Zwar bin ich natürlich total unerleuchtet, wie meine Angst vor dem Zahnarzt beweist. Aber als ich am Morgen vor dem Zahnarzttermin aufwachte, spürte ich tatsächlich Frieden und Glück in mir. Die Konzentration auf das erleuchtete Sein hatte in der Nacht meine spirituelle Energie aktiviert und mich tatsächlich in eine höhere Bewusstseinsdimension gebracht. Das erleuchtete Sein mit seinem Gleichmut und seinem inneren Glück hielt an, bis ich in das Wartezimmer trat. Dort brachte mich die Angstenergie meiner Mitleidenden schnell wieder in die Realität.
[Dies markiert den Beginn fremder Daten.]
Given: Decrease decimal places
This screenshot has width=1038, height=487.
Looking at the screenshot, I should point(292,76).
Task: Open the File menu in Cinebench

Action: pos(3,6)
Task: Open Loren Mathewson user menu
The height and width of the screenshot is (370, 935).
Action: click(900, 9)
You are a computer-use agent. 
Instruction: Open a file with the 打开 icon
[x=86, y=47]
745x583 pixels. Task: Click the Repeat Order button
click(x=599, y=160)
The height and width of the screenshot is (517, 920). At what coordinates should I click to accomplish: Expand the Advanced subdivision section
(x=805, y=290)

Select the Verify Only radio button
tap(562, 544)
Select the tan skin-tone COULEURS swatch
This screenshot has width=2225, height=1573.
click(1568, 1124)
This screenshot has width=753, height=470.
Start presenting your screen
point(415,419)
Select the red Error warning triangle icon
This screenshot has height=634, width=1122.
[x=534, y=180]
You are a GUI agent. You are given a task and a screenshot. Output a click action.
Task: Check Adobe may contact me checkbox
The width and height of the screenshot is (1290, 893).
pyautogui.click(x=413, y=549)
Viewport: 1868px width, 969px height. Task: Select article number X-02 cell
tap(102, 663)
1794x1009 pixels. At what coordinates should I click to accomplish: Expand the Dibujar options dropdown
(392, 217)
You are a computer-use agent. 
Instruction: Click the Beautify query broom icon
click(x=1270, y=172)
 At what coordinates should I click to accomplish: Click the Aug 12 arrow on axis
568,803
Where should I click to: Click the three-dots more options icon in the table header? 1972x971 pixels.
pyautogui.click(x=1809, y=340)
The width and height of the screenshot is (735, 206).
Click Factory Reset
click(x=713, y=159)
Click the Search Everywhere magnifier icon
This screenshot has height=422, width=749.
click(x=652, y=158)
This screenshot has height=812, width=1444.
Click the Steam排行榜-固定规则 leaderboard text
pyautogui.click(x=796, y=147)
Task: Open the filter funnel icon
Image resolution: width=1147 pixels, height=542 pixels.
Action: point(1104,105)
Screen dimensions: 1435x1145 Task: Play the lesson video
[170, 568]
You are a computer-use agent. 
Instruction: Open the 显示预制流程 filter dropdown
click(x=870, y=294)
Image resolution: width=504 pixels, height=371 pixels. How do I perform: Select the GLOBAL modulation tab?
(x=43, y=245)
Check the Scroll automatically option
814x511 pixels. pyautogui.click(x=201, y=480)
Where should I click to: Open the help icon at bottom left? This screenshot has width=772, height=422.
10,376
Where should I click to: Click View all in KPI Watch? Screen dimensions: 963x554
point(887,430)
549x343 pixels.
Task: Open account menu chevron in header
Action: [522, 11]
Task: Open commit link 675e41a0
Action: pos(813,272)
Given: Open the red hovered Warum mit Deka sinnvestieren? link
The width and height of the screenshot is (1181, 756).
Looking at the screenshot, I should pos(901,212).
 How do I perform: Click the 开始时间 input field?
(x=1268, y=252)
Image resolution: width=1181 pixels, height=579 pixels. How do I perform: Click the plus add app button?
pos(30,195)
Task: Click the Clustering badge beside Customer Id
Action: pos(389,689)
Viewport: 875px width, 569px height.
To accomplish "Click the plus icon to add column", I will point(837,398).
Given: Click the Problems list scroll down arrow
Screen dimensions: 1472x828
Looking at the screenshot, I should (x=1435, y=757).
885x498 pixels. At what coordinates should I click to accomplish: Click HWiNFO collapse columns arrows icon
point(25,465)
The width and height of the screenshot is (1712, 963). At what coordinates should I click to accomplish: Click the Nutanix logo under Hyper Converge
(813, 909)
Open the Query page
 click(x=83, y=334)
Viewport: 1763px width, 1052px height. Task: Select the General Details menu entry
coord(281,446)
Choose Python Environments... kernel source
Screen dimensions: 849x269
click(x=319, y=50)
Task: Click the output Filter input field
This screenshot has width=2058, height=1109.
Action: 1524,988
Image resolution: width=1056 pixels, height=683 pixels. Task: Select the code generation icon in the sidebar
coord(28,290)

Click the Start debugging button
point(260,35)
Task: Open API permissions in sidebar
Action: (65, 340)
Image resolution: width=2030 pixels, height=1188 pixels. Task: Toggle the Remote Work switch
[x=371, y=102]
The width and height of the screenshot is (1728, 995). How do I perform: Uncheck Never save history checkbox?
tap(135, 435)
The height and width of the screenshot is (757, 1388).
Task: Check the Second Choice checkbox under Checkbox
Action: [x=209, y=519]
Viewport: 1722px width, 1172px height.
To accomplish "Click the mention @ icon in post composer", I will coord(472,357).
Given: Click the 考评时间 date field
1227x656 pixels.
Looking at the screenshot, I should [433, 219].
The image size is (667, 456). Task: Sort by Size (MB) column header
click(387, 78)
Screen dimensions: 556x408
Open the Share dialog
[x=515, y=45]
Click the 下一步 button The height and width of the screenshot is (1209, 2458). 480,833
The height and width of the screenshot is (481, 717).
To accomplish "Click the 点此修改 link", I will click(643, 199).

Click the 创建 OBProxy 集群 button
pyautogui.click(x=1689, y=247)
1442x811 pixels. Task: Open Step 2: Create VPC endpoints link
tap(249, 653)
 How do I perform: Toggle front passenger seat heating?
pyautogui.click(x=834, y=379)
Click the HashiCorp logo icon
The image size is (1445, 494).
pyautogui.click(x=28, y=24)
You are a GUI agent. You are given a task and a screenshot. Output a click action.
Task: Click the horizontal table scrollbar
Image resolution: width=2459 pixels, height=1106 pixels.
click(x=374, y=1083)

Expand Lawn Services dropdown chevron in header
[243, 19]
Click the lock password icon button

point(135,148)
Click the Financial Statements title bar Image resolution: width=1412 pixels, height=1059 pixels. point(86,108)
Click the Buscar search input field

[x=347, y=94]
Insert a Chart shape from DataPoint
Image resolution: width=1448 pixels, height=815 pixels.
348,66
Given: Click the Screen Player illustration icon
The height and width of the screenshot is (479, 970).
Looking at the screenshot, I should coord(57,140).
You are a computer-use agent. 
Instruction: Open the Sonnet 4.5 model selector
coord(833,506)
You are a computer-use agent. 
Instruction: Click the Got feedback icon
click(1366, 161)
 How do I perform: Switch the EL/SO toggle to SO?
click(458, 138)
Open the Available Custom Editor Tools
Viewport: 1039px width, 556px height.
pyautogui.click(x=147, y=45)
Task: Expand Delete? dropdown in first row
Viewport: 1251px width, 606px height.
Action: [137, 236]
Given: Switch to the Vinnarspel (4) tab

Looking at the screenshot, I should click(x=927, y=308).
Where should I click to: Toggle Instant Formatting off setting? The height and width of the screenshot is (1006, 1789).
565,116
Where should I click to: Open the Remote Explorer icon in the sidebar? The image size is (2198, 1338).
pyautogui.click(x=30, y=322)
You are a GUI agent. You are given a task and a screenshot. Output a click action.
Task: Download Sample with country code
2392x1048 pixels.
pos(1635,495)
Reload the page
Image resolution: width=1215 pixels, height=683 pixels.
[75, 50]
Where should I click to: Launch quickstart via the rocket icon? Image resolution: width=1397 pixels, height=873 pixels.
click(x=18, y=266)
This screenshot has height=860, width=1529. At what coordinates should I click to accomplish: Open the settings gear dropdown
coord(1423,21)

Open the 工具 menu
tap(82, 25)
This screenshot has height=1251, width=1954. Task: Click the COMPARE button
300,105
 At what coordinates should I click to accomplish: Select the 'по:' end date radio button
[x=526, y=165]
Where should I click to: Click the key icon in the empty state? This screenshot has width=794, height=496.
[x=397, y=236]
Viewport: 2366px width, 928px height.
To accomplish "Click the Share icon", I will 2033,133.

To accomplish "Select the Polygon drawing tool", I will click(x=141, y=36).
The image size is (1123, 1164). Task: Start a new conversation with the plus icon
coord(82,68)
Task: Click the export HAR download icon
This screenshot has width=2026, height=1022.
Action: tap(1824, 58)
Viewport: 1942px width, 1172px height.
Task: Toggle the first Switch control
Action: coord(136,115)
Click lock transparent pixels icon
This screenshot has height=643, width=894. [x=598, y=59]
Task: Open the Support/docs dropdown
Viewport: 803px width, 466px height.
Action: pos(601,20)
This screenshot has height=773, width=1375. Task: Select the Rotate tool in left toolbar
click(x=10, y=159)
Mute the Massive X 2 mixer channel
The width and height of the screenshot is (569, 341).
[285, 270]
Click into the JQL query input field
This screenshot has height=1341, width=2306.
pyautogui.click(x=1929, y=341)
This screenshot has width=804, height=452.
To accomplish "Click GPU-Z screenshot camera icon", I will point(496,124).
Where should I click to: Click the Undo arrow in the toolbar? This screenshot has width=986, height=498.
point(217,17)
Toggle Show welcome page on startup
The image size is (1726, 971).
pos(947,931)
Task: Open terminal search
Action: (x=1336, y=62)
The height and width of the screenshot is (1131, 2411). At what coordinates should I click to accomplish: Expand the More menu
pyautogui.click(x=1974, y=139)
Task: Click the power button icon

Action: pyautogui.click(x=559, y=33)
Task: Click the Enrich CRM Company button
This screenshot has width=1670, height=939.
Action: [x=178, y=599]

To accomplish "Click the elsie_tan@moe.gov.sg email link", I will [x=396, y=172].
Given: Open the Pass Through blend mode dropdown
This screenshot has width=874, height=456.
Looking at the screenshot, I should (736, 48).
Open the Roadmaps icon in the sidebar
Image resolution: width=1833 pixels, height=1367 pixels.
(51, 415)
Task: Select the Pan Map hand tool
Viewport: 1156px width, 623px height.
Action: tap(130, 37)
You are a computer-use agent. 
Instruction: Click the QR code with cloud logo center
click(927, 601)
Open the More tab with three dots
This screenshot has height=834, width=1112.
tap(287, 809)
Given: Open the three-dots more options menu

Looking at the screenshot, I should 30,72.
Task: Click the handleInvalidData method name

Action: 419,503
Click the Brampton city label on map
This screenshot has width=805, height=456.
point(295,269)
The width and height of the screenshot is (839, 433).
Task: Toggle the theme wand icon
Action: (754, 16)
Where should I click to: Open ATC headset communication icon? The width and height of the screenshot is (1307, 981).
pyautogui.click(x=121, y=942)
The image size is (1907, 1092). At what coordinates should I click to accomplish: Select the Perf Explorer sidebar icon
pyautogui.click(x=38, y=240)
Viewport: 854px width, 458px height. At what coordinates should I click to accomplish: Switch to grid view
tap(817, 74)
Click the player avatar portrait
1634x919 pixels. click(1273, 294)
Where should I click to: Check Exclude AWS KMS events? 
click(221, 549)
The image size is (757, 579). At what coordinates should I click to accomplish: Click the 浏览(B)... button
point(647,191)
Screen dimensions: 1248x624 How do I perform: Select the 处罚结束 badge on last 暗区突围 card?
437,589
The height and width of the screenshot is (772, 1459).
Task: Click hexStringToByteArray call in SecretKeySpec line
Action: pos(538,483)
Da ich aber weiterhin sehr achtsam auf meine Gedanken war und jeden Angstgedanken vermied, konnte ich meinen Geist stabil halten. Ich dachte das Mantra: "Gleich ist es vorbei." Und tatsächlich half mir dieses Mantra durch die Situation. Ich konzentrierte mich einfach auf die Zukunft nach dem Zähneziehen. Also nichts mit "Hier und Jetzt", sondern "in der Zukunft liegt das Glück". Man muss weise mit den spirituellen Theorien umgehen.

Meine Haupttechnik war es zu meinen erleuchteten Meistern zu beten. Ich glaube, dass sie mich gut durch die Situation geführt haben. Sie haben mich mit ihrer Energie gestärkt. In der Nacht vor dem Zahnarzttermin spürte ich, wie sich ein Energiekanal in meinem Unterbauch öffnete. Plötzlich floss eine Kraftenergie in mich hinein, die mich dann durch die ganze Situation trug. Allerdings musste ich trotzdem noch sehr achtsam auf meine Gedanken sein, damit ich mich im inneren Gleichgewicht halten konnte. Ich bin leider sehr sensibel und empfindlich gegen negativen Gedanken und fremde Energien. So waren die Angstenergien beim Zahnarzt durchaus eine Herausforderung für mich.

Dankbar bin ich natürlich auch Barbara. Sie hat sich liebevoll um mich gekümmert. Wir haben während der ganzen Zeit viel gelacht. Man kann mit großen Herausforderung auch humorvoll umgehen. Und da ist Barbara eine Meisterin.